A Rogue by Any Other Name
The housekeeper smiled, quiet and knowing. “It’s my pleasure.” She paused, watching as Penelope lifted the mask to her eyes, tying it back, and adjusting the silk against her brow. “May I say, my lady, how happy I am that he chose you?”
It was presumptuous and not at all the kind of thing housekeepers said, but Worth was not at all the kind of housekeeper one had usually, so Penelope smiled, and said, “I am not certain he would agree with you.”
Something lit in the other woman’s eyes. “I think it is only a matter of time before he does.” Worth nodded her approval, and Penelope was through the door and into the waiting coach, heart in her throat, before she could turn back.
Before she could stop herself.
The carriage did not deliver her to the main entrance to The Angel, but instead to a strange, unimpressive entrance accessible through the mews that ran alongside the building. She ascended in near darkness, clutching the hand of the coachman who had come to help her down and guide her to a blackened steel door. Nervousness flared.
She was at Michael’s club once more, this time, by invitation, in what she believed was her prettiest gown, for a game of billiards.
It was extraordinarily thrilling.
The driver knocked for her and stepped away as a little slot in the door slid open and a pair of eyes—black as coal—appeared. No sound came from behind the door.
“I . . . I received an invitation. To billiards,” she said, lifting one hand to check that her mask was secure, hating the movement and the hitch in her throat, the way her nerves held the high ground.
There was a pause, and the slot slid shut, leaving her standing alone in the darkness in the middle of the night. Behind a London gaming hell.
She swallowed. Well. That hadn’t gone exactly as expected.
She knocked again. The little slot opened once more.
“My husband is—”
The slot closed.
“—your employer,” she said to the door, as though it might open on its own with the proper encouragement.
Alas, it remained firmly shut.
Penelope pulled her cloak around her and looked over her shoulder to the coachman behind, just pulling himself up onto his seat. He noticed her predicament, thankfully, and said, “Usually there’s a password, milady.”
Of course. The strange, final word of the invitation.
Whoever needed a password to do anything? It was like something from a gothic novel. She cleared her throat and confronted the enormous door once more.
Knocked again.
The slot slid open with a click, and Penelope smiled at the eyes.
No sign of recognition.
“I have a password!” she announced triumphantly.
The eyes were not impressed.
“Éloa,” she whispered, not knowing how the process worked.
The slot closed again.
Honestly?
She waited, turning back to the carriage and throwing a nervous glance up at the driver. He shrugged his shoulders as if to say, “I haven’t any idea.”
And just as she was about to give up, she heard the clicking of a lock and the scrape of metal on metal . . . and the massive door opened.
She couldn’t help her excitement.
The man inside was enormous, with dark skin and dark eyes and an immovable countenance that should have made Penelope nervous, except she was far too excited. He was dressed in breeches and a dark shirt, the color of which she could not make out in the dim light, and wore no coat. She might have thought him inappropriately attired, but she quickly reminded herself that she had never entered a gaming hell through a mysterious, password-requiring door, and so she supposed she knew very little about the appropriate dress of a man in such a situation.
She waved the paper that had been delivered earlier that day. “Would you like to see my invitation?”
“No.” He stepped aside to let her in.
“Oh,” she said, slightly disappointed, as she pushed past him into the little entryway, watching as he closed the door behind her with an ominous thud.
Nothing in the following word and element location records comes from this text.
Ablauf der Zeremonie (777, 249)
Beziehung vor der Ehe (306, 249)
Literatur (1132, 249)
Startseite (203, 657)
He did not look at her; instead, he sat on a stool perched near the door, lifted a book from a nearby shelf, and began to read by the light of a wall sconce.
Penelope blinked at the tableau. Apparently he was a man of letters.
She stood quietly for a long moment, uncertain of her next move. He seemed not to notice.
She cleared her throat.
He turned a page.
Finally, she said, “I beg your pardon?”
He did not look up. “Yes?”
“I am Lady—”
“No names.”
Her eyes went wide. “I beg your pardon?”
“No names on this side.” He turned another page.
“I—” She stopped, uncertain of what to say. This side? “All right, but I . . .”
“No names.”
They remained in silence for a little longer until she could not bear it a moment more. “Perhaps you could tell me if I am to stand here all night? If so, I would have brought a book of my own.”
He looked up at that, and she took pleasure in the way his black eyes widened ever so slightly, as though she’d surprised him. He pointed to the far end of the entryway, where another door loomed in the darkness. She hadn’t seen it earlier.
She moved toward it. “Billiards is through here?”
He watched her carefully, as though she were a specimen under glass. “Among other things, yes.”
She smiled. “Excellent. I would ask for your name so I might thank you properly, sir, but . . .”
He returned to his book. “No names.”
“Precisely.”
She opened the door, letting in a shock of light from the corridor beyond. She looked back at the strange man, impressed by the play of golden light across his dark skin, and said, “Well, thank you just the same.”